DATA SHOWN Start Marker

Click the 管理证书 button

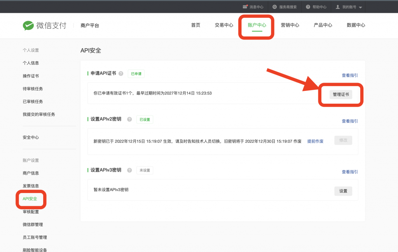click(x=340, y=94)
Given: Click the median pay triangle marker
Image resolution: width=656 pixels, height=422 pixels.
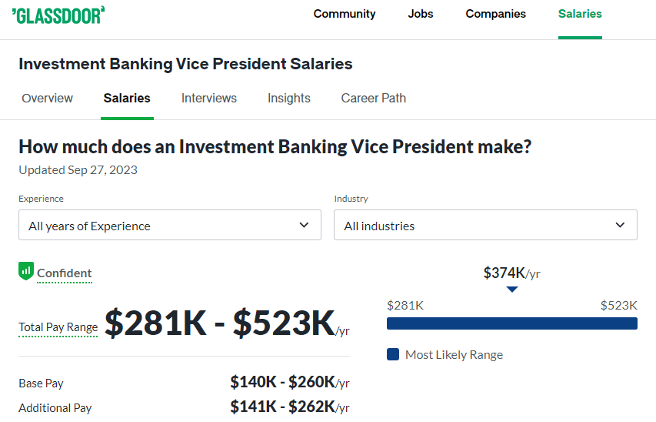Looking at the screenshot, I should click(511, 289).
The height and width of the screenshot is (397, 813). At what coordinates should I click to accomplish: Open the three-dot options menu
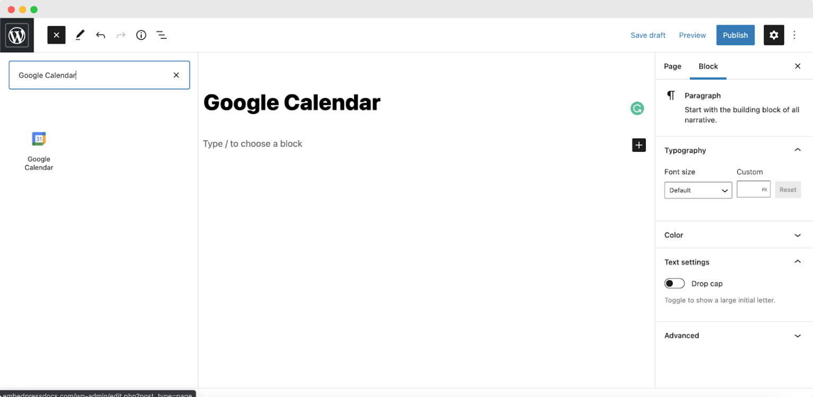[x=794, y=35]
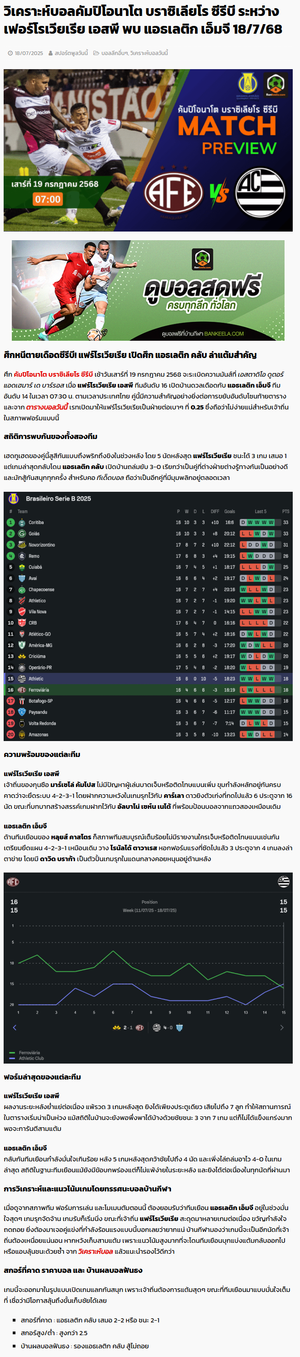Click the match preview banner image
300x1357 pixels.
pos(148,150)
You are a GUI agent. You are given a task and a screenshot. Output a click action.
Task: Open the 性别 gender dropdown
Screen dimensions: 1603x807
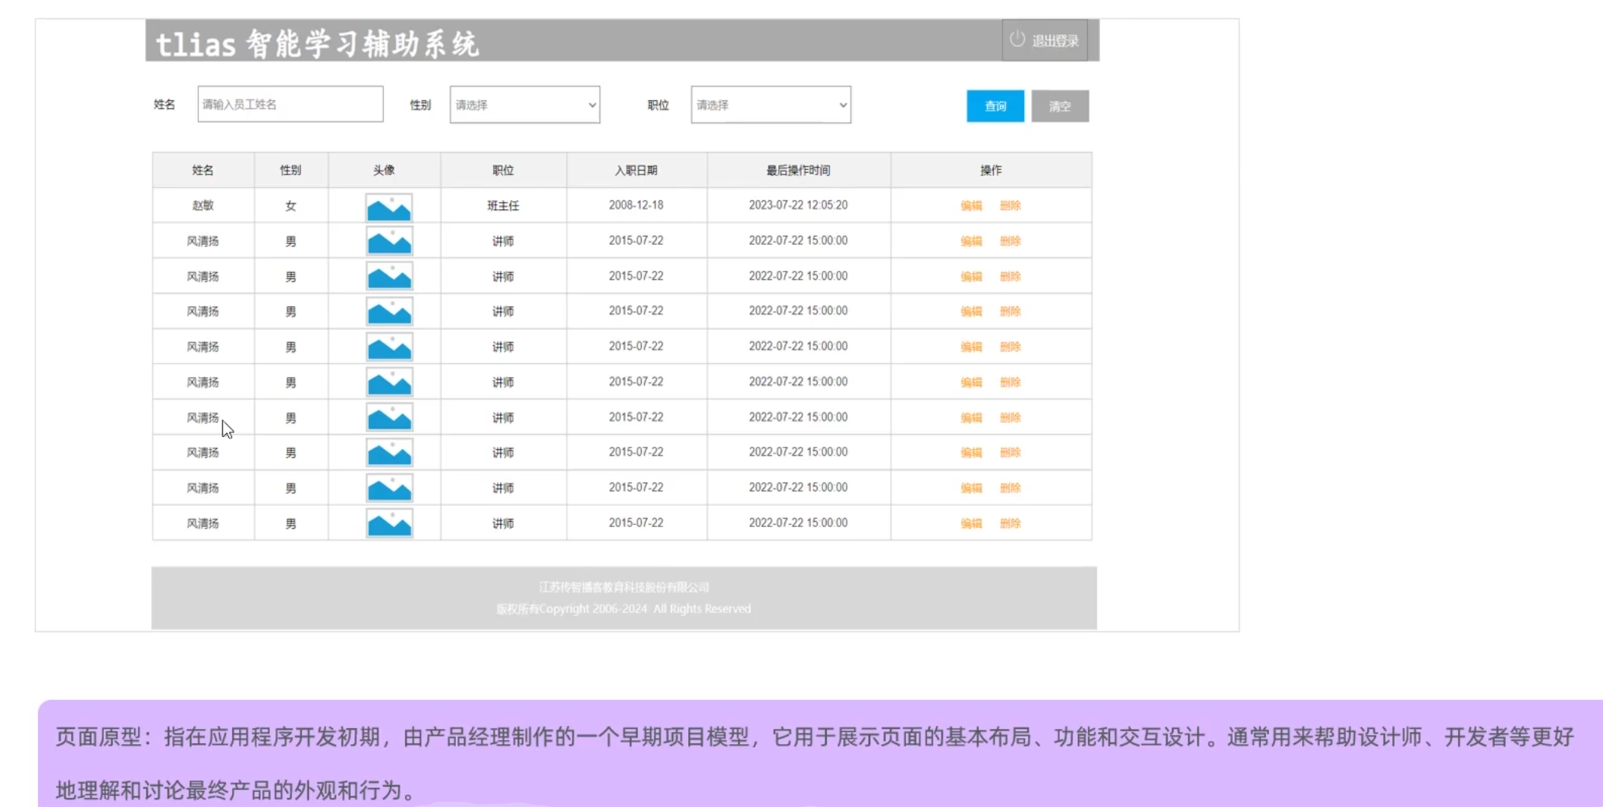[524, 105]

DATA SHOWN End Marker

▸ WORK INSTRUCTION
Copy the final portion of the records: every line from the one containing "You are a GUI" through the last, word for word, without pictures.

▸ SOLUTION FOR THIS EXERCISE
You are a GUI agent. You are given a task and a screenshot. Output a click action.
Task: Open the 性别 gender dropdown
Screen dimensions: 1603x807
[524, 105]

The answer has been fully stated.